Prioritize reviews at first
Taskrabbit lets Taskers set their own rates, and the app guides them using tools that show what others in a given market are charging. It can be tempting to set your rates in line with or above the market, but if you’re new, both the company and experienced Taskers recommend undercutting the competition at first to get successful jobs and testimonials under your belt.
“I think one of the biggest mistakes [is that] a lot of people who have no reviews, they’ll do like one or two tasks, and then they double or triple their prices,” says Garcia. “And then all of a sudden, they’re like, ‘Why am I not getting hired?’” Garcia notes that, on Taskrabbit, the number of jobs you’ve completed is shown on your profile, giving an advantage to those who prioritize volume and have booked lots of gigs on the platform.
“I put myself into a client’s headspace,” she says. “If I’m going to hire someone, well, I want a little bit of backup to make sure that I’m paying the right price for the right person. If you don’t have anything to show, it’s harder to get booked. If you want to be making $60 an hour, you can, but you have to work up to it. That being said, I don’t believe any Tasker should start with $15 an hour.” Taskers take home 100% of their hourly rate and 100% of tips given by clients, per the previously mentioned company fact sheet.
On Taskrabbit, your reviews will stay with you for the life of your profile. Taskers with lots of reviews project experience and trustworthiness. Consider setting your rates slightly below the market average at first to have an easier time booking initial jobs and getting testimonials.
The Most Lucrative Skills on Taskrabbit
According to Taskrabbit’s support page, the most popular skills on the platform right now include:
- Furniture assembly.
- Help with moving.
- Yard work and removal.
“I have a lot of different skills listed on the platform, but the ones that I get hired for mostly are mounting,” says Aspa. “Hanging curtains, hanging your TV on the wall, art, anything that goes on a wall, I get a lot of that. Also interior painting. I do a lot of those two things.” Aspa emphasizes that clients are hiring you to come to their home, and encourages setting up a welcoming profile that can make a good first impression.

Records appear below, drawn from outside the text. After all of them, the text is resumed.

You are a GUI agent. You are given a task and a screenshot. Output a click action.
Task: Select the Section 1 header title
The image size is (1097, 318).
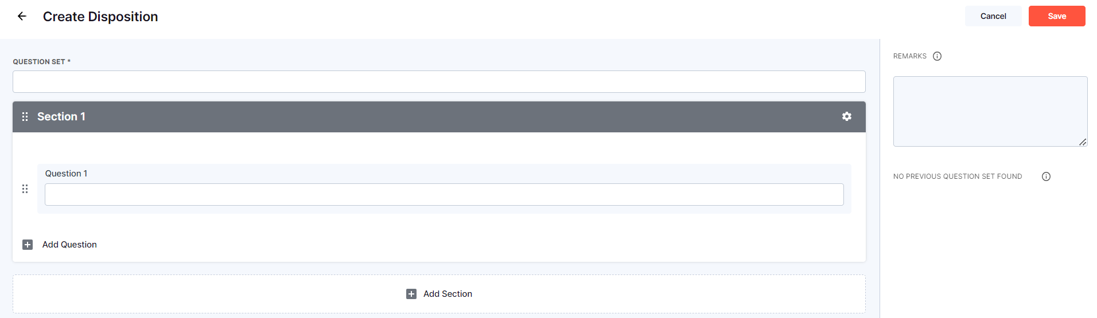click(61, 117)
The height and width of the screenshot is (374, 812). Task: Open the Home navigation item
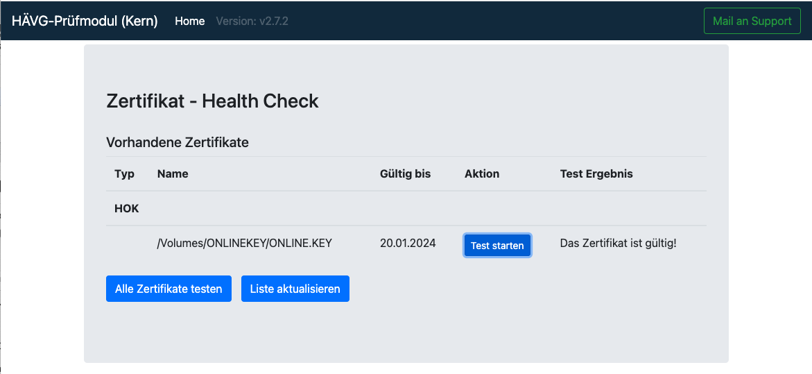pos(189,22)
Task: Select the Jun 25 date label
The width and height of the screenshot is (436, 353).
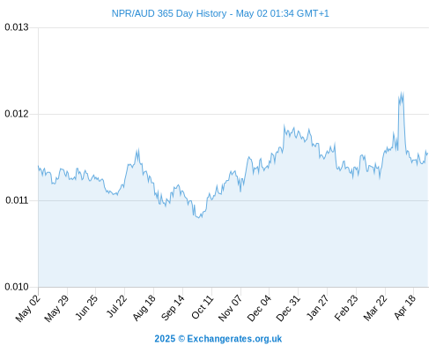Action: 85,307
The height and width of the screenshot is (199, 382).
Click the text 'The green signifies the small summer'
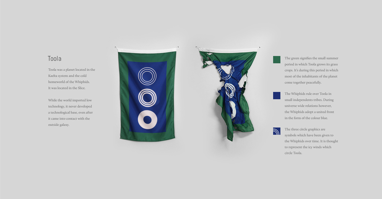pos(311,58)
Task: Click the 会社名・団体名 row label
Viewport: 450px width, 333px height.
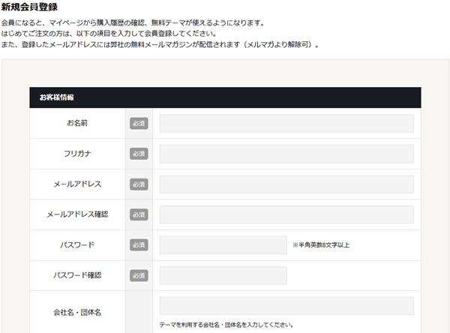Action: pos(77,311)
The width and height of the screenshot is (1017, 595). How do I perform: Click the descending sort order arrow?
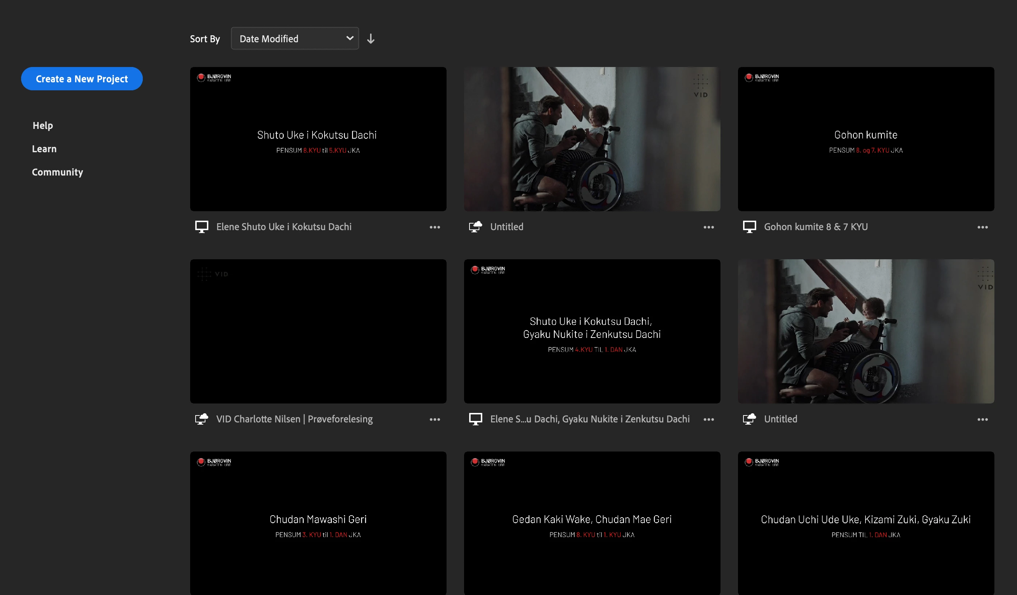(x=370, y=39)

“Make sure that their profile photo is very inviting, like someone you would want to have come into your house to help you do something,” she says.
Dip Your Toe in the Gig Economy
Whether you’re curious about the gig economy, or need an immediate solution in the face of a layoff, platforms like Taskrabbit have a low barrier of entry and can help you make more money each month.
“I think the biggest thing that I always tell everyone about is the flexibility that the app offers,” says Garcia. “There’s no “must do” in order to stay on the app. You don’t need to meet a quota. If you want to be making some money on the side, I think this is amazing, because you can work the hours that you want.”
As for the woman at the helm of the company, Smith walks the talk.
“We booked this interview last-minute, so I have a Tasker here today, right now, painting a wall in my son’s bedroom.”